Harrison Koehli
Sott.net
Wed, 17 Mar 2010 13:03 EDT
In 1960 Bernie Madoff founded his Wall Street firm, Bernard L. Madoff Investment Securities LLC. As chairman of its Board of Directors until his arrest in December of 2008, Madoff saw his firm (and himself) rise to prominence on Wall Street, developing the technology that became NASDAQ, the first and largest electronic stock exchange in America, in the process.
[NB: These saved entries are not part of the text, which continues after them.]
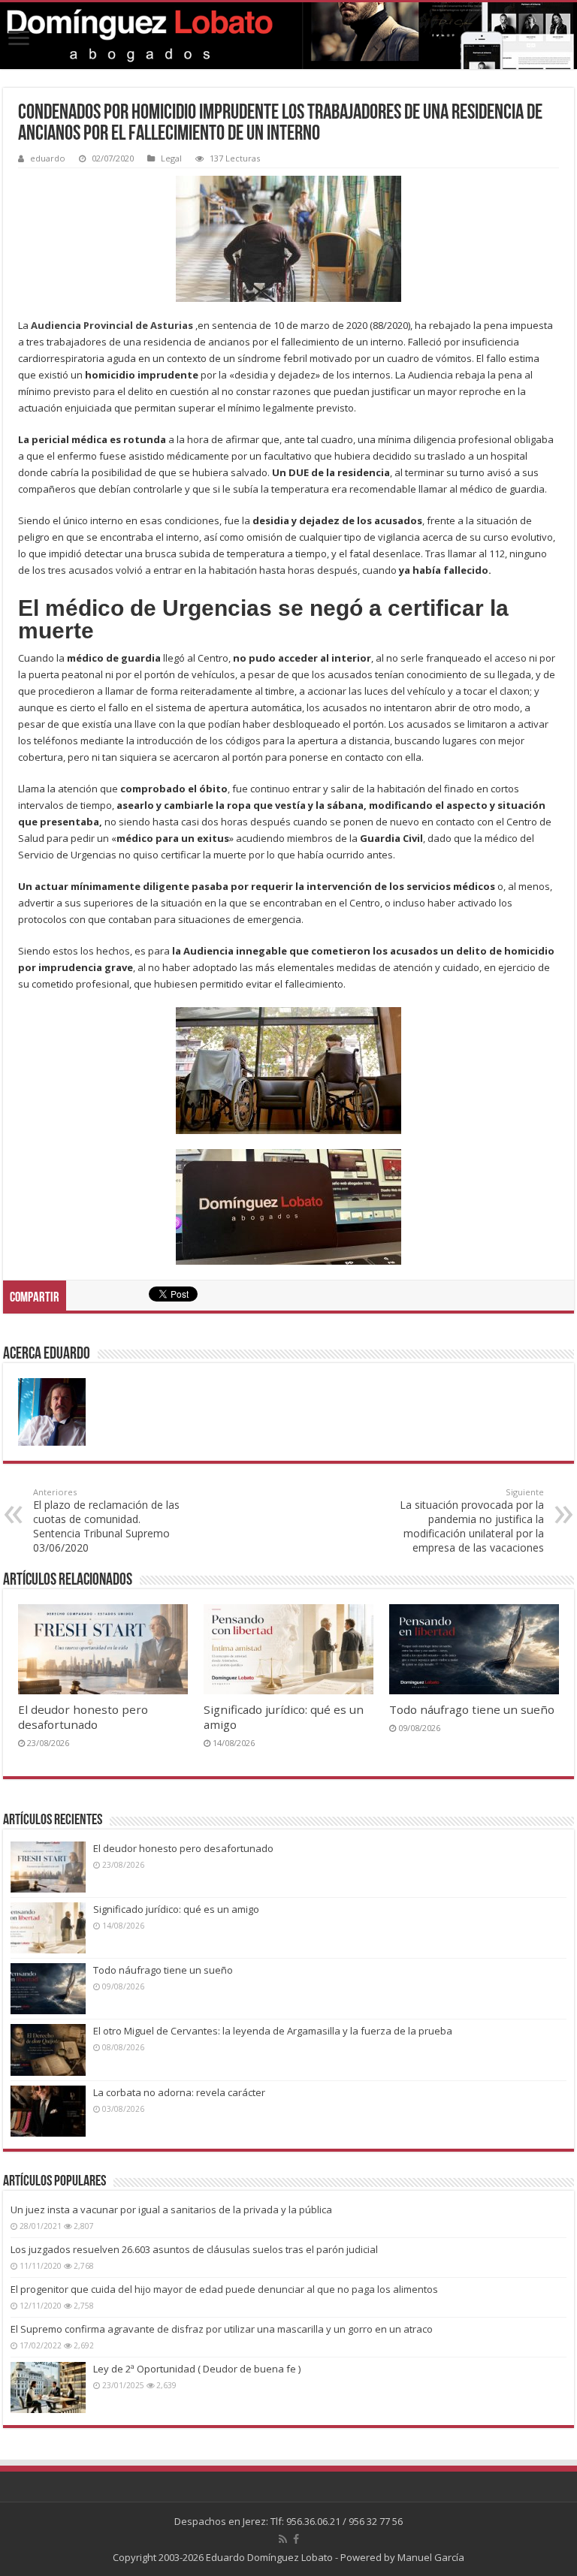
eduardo (47, 158)
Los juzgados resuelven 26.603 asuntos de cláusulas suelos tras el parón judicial (194, 2249)
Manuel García (430, 2557)
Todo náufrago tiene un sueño (471, 1709)
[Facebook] (296, 2539)
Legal (171, 158)
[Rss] (282, 2539)
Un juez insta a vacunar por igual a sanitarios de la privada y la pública (171, 2209)
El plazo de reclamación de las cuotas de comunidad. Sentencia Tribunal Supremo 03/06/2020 (106, 1520)
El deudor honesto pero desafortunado (83, 1717)
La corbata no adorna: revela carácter (179, 2092)
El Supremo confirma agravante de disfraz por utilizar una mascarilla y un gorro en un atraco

A multimillionaire with over $800-million in shared assets with his wife and high school sweetheart, Ruth Alpern, Madoff was well-regarded as a financial mastermind and prolific philanthropist. He exuded an aura of wealth, confidence, and connections, and many trusted him as a pillar of the community. Sounds like a great guy, huh?
His humanitarian image was supported by his work for various nonprofit groups like the American Jewish Congress and Yeshiva University in New York, the various commissions and boards on which he sat, and the millions he donated to educational, political, cultural, and medical causes. As his firm's website made clear at the time (it has now been removed): "Clients know that Bernard Madoff has a personal interest in maintaining the unblemished record of value, fair-dealing, and high ethical standards that has always been the firm's hallmark." It's funny how things change with a little perspective and a pattern emerges only in retrospect. It wasn't until December of 2008 that the public became aware that this "personal interest" was anything but one of integrity, and that image stopped being taken for reality.